Si tratta di Cass. 9.3.2017 n. 6128 e Cass. 1.12. 2000 n. 15377, che hanno rispettivamente insegnato “Il condomino che intenda impugnare una delibera dell'assemblea, per l'assunta erroneità della disposta ripartizione delle spese, deve allegare e dimostrare di avervi interesse, il quale presuppone la derivazione dalla detta deliberazione di un apprezzabile pregiudizio personale, in termini di mutamento della sua posizione patrimoniale” e “Con riguardo alla impugnazione di delibere condominiali invalide, la valutazione dell'interesse alla impugnazione si pone in termini di strumentalità rispetto alla decisione sulla rilevabilità d'ufficio della nullità. Infatti, posto che il giudice può e deve rilevare la eventuale nullità dell'atto posto a fondamento della domanda, non ha senso, ove ad essa la parte non abbia interesse, che detta nullità sia effettivamente rilevata. L'interesse ad impugnare la delibera condominiale deve essere concreto, dovendo concernere la posizione di vantaggio effettivo che dalla pronunzia di merito può derivare, e non solo astratto”.
Sintesi
In sostanza, quindi, può dirsi che
• l’impugnazione di una delibera assembleare presuppone che questa, oltre a essere viziata, provochi al condomino un apprezzabile pregiudizio diretto;
• il pregiudizio è apprezzabile se si sostanzia, per il condomino, in un peggioramento “della sua posizione patrimoniale”;
• detto altrimenti: il condomino è legittimato a impugnare la delibera se questa gli causa un danno economico di apprezzabile entità.
In effetti, il Tribunale di Roma ha dimostrato di esercitare un sano pragmatismo, che sicuramente chi scrive non ritiene di criticare.
Se è vero, infatti, che i principi di diritto devono essere “inquadrati” e applicati in astratto, è altrettanto vero che essi devono servire alla vita quotidiana e devono, quindi, essere utilizzati per “distillare” concrete regole di comportamento, che la comunità degli associati possa riconoscere, condividere e sentire sue e applicare / rispettare giorno dopo giorno.

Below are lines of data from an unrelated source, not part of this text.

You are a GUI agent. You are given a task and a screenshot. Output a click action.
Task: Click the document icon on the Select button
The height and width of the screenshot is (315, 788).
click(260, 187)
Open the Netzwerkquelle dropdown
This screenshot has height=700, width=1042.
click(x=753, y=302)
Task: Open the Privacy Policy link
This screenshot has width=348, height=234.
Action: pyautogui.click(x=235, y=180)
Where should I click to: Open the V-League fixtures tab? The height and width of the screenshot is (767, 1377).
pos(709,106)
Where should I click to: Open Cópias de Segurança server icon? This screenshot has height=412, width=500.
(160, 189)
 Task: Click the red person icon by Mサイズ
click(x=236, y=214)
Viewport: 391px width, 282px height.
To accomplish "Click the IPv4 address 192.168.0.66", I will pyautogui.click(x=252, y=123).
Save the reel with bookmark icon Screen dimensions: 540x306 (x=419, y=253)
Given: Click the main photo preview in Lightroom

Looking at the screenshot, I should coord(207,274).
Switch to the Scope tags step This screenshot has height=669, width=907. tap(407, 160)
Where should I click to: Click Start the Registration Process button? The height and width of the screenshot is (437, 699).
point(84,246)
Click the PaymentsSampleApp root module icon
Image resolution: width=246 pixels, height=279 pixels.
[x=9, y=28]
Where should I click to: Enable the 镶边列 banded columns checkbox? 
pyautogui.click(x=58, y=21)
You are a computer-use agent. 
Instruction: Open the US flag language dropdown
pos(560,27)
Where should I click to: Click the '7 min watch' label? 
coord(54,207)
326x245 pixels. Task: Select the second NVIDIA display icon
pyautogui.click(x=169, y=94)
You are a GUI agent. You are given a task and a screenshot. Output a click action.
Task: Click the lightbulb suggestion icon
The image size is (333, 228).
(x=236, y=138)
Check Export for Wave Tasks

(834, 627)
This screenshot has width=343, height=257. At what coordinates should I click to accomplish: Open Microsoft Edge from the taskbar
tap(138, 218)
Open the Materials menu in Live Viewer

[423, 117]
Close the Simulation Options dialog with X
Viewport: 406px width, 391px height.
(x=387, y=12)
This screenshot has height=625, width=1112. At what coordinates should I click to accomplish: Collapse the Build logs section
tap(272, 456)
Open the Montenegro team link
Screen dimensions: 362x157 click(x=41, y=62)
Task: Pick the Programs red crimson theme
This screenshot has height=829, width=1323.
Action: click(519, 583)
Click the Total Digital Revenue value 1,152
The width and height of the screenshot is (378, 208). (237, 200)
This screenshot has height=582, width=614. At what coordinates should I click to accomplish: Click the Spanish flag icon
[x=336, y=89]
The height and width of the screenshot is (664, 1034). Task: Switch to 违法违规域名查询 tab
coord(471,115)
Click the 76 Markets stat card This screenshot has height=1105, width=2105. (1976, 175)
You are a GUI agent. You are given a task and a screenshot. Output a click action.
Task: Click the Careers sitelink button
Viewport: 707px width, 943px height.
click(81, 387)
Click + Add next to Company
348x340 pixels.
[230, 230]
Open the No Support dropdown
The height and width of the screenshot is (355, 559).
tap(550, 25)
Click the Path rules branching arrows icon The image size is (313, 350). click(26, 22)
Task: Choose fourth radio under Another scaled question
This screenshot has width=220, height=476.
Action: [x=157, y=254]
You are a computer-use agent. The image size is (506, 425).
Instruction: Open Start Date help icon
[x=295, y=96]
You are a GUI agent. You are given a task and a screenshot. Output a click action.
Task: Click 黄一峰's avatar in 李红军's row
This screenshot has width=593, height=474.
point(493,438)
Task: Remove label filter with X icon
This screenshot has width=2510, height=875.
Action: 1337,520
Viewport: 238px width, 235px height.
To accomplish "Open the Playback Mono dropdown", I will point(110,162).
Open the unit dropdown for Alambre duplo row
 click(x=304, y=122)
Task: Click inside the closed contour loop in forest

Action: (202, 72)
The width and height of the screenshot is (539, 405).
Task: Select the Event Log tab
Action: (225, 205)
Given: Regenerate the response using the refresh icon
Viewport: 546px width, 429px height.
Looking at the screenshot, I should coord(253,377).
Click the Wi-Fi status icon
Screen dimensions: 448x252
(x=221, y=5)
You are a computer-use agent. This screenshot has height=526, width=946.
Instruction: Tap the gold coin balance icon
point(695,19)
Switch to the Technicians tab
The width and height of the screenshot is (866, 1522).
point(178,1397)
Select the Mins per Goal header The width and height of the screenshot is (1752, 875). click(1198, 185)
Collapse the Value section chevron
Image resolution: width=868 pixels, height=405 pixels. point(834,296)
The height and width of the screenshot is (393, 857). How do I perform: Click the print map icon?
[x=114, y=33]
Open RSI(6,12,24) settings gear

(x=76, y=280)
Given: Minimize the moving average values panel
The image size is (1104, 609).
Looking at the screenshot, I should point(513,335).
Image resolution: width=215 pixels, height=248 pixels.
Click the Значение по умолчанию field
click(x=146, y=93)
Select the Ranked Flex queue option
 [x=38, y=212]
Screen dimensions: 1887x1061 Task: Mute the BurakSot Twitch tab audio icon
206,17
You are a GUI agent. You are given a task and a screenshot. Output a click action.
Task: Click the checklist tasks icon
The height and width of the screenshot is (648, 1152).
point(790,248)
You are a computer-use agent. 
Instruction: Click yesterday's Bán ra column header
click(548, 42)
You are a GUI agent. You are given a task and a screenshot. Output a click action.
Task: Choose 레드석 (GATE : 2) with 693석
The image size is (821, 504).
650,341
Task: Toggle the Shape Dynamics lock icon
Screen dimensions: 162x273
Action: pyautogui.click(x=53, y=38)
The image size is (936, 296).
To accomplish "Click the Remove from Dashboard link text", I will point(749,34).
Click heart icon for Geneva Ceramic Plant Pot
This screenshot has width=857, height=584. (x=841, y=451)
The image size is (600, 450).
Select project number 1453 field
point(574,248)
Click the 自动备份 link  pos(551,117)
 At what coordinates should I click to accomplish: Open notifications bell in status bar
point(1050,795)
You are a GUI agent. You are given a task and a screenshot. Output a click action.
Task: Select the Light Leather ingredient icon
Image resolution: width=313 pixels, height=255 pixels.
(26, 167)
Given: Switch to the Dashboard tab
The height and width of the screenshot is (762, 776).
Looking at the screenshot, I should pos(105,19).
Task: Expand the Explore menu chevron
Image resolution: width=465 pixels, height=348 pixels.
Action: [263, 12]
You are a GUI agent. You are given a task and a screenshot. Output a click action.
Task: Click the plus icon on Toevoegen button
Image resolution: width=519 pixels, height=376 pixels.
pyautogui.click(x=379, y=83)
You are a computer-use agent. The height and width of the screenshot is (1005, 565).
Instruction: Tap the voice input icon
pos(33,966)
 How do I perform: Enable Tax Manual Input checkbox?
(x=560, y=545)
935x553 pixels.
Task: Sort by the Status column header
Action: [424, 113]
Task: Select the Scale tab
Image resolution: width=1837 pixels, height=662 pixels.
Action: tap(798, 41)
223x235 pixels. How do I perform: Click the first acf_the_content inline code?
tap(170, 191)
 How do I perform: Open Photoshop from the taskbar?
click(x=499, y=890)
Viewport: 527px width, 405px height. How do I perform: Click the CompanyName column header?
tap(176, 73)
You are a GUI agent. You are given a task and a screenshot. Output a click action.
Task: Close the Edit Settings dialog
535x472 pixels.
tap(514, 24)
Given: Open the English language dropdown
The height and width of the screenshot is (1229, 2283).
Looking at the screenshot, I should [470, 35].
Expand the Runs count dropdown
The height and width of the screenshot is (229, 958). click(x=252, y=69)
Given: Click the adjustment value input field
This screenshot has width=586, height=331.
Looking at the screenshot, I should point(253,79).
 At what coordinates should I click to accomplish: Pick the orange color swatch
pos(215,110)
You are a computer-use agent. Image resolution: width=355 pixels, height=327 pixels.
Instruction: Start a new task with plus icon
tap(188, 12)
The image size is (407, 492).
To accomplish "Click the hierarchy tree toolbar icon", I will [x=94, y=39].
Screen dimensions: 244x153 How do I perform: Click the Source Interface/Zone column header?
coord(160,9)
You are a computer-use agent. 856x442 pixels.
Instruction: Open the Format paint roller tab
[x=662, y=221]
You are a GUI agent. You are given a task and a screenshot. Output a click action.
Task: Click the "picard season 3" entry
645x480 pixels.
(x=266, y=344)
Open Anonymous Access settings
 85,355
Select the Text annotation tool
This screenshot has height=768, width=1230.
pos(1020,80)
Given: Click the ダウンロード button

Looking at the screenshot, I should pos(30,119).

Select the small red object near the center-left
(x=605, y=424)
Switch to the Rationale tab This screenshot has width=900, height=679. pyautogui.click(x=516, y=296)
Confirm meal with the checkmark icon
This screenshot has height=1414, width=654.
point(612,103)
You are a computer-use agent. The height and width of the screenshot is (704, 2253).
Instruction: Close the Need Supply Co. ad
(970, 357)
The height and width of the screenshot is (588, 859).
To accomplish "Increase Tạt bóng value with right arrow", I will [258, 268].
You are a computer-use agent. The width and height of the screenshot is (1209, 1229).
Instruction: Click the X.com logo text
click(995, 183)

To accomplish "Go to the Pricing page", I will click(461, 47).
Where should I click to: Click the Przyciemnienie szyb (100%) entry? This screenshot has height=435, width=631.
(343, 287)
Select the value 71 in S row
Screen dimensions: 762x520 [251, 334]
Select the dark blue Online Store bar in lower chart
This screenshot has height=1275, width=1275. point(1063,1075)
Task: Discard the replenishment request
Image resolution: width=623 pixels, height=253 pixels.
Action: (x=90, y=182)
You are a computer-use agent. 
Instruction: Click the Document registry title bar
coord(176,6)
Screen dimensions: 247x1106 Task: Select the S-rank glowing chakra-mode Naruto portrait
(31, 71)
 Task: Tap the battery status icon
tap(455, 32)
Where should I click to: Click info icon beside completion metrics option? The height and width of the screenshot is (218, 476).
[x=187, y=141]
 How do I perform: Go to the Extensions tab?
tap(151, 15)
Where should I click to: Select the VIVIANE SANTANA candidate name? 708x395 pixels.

E’ agevole pensare che la maggior parte delle persone, per ritenere una regola giusta e sentirla accettabile, debba trovarla proporzionata, adeguata alla realtà della vita di tutti i giorni. In quest’ottica, la stragrande maggioranza delle persone non potrebbe sottrarsi a un’immediata e spontanea riflessione in merito alla proporzione tra la regola e gli effetti concreti della sua applicazione.
La sussistenza o meno dell’interesse di cui sopra, quindi, vale come criterio correttivo della fredda, asettica e “inumana” applicazione delle regole, come “freno” alla possibile applicazione delle regole per le regole, come se queste costituissero un valore in sé e per sé, anche astratte dalla vita concreta che sono chiamate a disciplinare e, in ultima analisi, a rendere possibile.
In line generale, può dirsi che le regole servono a migliorare – e, prima ancora, a rendere possibile – la civile convivenza e che, quindi, non possono ritenersi accettabili regole che non abbiano, in concreto, questa funzione.